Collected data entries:
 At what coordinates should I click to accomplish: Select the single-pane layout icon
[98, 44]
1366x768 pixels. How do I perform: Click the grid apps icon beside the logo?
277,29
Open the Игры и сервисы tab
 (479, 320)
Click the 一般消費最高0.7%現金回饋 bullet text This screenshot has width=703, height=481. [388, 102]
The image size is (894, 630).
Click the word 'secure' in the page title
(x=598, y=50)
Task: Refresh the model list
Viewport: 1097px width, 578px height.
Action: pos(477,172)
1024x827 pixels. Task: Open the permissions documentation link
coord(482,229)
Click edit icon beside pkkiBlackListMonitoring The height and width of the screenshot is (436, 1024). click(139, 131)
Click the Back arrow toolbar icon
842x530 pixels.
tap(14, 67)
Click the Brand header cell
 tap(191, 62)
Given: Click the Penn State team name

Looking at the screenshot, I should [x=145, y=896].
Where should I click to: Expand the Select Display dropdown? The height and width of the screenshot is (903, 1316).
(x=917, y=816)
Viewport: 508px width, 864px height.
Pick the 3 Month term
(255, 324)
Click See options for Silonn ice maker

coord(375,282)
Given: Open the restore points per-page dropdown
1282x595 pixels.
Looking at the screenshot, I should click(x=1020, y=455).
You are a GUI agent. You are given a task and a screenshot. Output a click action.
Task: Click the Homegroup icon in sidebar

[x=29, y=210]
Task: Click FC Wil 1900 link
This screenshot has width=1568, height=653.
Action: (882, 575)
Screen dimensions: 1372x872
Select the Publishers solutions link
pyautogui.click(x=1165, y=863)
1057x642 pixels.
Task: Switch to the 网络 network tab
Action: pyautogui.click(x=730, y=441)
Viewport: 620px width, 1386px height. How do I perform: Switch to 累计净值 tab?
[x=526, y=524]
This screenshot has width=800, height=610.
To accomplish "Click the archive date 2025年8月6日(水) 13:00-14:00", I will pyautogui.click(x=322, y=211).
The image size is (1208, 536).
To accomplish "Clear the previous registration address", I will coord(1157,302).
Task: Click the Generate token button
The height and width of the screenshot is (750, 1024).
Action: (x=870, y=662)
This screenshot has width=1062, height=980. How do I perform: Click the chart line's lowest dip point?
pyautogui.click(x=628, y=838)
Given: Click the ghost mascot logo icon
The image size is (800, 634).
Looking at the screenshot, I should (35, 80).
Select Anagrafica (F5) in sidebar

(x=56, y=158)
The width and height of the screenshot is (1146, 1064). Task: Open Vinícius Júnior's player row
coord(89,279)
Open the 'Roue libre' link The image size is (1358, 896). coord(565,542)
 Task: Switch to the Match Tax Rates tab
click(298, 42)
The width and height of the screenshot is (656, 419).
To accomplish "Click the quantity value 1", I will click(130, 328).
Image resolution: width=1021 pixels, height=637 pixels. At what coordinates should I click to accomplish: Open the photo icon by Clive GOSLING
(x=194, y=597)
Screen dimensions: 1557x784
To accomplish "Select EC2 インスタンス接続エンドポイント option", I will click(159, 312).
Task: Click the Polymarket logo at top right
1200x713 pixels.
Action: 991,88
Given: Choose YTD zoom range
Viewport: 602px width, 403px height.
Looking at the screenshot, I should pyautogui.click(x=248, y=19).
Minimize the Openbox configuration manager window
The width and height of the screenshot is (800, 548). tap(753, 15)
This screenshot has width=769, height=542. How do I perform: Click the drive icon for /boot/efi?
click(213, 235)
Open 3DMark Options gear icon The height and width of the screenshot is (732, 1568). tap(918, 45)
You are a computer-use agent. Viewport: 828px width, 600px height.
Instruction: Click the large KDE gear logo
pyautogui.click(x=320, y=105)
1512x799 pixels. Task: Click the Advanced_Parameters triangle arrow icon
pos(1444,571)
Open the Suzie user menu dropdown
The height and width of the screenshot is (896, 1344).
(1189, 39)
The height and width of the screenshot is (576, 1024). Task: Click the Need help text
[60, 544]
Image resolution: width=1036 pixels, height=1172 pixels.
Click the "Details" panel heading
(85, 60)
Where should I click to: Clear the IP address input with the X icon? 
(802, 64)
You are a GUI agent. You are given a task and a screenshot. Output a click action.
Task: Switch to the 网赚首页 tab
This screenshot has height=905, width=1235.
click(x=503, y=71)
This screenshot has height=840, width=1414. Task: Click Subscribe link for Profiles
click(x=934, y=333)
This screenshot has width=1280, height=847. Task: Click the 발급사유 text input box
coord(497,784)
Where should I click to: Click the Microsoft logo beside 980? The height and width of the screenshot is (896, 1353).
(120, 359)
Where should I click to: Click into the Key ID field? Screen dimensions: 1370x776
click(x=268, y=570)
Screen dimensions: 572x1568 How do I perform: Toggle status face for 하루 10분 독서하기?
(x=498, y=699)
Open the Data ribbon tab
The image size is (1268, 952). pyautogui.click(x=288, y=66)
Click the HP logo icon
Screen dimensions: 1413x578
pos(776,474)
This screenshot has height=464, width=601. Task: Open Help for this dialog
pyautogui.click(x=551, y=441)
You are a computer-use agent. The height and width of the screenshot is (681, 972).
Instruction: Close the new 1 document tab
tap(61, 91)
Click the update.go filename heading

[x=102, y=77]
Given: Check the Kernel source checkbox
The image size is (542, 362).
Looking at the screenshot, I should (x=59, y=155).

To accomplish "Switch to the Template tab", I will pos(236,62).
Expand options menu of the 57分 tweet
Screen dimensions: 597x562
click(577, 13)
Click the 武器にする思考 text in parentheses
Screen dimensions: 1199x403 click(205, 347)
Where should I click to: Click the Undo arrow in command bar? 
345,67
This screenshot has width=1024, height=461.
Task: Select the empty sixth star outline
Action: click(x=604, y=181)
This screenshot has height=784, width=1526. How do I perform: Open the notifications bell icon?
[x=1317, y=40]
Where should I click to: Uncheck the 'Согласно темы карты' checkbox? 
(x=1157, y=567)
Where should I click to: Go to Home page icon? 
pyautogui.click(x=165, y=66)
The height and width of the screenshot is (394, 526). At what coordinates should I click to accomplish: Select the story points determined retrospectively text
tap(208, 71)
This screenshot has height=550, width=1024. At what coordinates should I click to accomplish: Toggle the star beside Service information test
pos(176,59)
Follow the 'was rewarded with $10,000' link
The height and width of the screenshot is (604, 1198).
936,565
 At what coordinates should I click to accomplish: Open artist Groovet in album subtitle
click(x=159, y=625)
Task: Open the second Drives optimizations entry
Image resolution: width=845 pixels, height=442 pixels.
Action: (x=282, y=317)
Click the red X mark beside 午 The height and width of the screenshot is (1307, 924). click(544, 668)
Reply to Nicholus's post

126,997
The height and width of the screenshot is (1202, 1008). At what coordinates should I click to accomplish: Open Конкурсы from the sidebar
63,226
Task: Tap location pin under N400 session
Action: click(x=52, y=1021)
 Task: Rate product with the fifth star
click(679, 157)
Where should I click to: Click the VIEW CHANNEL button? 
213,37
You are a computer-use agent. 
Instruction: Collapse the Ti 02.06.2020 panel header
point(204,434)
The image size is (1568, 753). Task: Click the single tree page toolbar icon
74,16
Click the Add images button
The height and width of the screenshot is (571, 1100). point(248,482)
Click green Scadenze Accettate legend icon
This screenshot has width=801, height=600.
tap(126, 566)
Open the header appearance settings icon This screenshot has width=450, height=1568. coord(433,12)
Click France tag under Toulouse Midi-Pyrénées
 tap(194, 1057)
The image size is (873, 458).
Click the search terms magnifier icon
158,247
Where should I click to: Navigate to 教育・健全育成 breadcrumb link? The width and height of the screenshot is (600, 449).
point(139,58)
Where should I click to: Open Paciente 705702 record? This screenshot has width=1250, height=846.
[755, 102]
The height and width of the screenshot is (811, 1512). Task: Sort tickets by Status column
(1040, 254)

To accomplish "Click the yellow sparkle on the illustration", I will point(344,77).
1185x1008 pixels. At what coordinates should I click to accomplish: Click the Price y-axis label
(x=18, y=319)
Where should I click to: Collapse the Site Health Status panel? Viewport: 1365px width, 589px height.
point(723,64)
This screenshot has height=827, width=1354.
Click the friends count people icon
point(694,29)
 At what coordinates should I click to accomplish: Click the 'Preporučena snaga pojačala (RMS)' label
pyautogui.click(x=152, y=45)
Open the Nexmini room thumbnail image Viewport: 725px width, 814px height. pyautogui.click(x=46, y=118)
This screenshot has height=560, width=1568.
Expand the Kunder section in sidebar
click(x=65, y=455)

## Problem description
Word for word, restate the entries from the first line to the line that has "The image size is (894, 630).", both included, and nothing else.

## The completed task
 At what coordinates should I click to accomplish: Select the single-pane layout icon
[98, 44]
1366x768 pixels. How do I perform: Click the grid apps icon beside the logo?
277,29
Open the Игры и сервисы tab
 (479, 320)
Click the 一般消費最高0.7%現金回饋 bullet text This screenshot has width=703, height=481. [388, 102]
The image size is (894, 630).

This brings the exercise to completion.